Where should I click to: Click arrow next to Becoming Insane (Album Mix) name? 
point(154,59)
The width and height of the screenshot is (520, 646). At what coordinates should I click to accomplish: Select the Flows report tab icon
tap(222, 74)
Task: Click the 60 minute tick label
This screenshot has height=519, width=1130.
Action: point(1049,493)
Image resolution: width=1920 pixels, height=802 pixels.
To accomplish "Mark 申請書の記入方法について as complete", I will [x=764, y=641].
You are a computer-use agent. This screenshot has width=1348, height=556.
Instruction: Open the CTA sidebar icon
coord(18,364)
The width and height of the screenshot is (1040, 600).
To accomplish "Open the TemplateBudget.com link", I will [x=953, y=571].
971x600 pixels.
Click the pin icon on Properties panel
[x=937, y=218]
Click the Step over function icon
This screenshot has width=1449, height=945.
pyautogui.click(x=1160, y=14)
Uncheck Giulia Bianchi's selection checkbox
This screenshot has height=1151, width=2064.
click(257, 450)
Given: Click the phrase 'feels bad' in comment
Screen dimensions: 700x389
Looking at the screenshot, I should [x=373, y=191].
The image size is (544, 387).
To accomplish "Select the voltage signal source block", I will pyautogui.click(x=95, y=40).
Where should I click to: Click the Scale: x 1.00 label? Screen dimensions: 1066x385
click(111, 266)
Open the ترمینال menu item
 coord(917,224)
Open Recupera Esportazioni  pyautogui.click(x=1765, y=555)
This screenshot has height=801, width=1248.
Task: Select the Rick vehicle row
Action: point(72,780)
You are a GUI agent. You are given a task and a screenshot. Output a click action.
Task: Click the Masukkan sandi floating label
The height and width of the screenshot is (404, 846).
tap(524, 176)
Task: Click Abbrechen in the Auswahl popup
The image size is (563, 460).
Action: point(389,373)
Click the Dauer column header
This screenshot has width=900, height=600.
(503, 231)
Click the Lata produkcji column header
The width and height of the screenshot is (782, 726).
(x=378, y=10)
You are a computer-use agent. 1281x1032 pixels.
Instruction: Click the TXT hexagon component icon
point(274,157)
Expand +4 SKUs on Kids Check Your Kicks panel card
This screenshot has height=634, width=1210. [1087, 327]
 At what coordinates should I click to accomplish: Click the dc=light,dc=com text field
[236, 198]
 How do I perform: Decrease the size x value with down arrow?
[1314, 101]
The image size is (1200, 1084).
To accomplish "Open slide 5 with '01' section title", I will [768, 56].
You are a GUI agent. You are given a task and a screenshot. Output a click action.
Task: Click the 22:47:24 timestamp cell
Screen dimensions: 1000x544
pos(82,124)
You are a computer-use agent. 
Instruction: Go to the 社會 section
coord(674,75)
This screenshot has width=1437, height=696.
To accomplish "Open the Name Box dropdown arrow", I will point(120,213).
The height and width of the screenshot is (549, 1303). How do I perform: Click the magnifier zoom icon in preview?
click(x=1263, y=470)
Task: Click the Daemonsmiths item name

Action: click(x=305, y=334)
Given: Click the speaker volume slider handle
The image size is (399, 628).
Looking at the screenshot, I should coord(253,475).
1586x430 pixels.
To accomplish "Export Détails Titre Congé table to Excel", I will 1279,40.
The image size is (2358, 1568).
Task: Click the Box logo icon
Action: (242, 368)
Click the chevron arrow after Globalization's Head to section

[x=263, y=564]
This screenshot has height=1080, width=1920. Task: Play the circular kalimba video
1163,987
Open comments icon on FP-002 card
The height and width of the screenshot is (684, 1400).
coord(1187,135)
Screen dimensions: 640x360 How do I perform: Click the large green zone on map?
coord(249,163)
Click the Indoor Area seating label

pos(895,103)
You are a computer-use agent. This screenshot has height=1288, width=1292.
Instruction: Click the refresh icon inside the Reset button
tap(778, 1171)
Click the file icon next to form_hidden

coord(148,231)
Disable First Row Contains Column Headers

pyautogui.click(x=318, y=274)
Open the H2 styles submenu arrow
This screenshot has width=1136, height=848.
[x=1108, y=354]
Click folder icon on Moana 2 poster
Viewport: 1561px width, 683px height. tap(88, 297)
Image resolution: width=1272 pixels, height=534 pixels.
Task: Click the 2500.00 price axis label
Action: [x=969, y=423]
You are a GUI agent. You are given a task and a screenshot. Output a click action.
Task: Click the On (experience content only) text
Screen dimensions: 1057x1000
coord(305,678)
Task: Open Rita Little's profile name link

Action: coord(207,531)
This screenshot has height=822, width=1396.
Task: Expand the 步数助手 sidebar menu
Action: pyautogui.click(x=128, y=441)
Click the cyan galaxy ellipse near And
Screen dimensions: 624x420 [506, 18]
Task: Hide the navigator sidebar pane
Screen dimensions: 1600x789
# # # # #
* _EXERCISE PROMPT_: Once you have counted every line in the listing that holds the string "computer", give that number and nothing else.

* _RESPONSE FOR THIS EXERCISE_: 4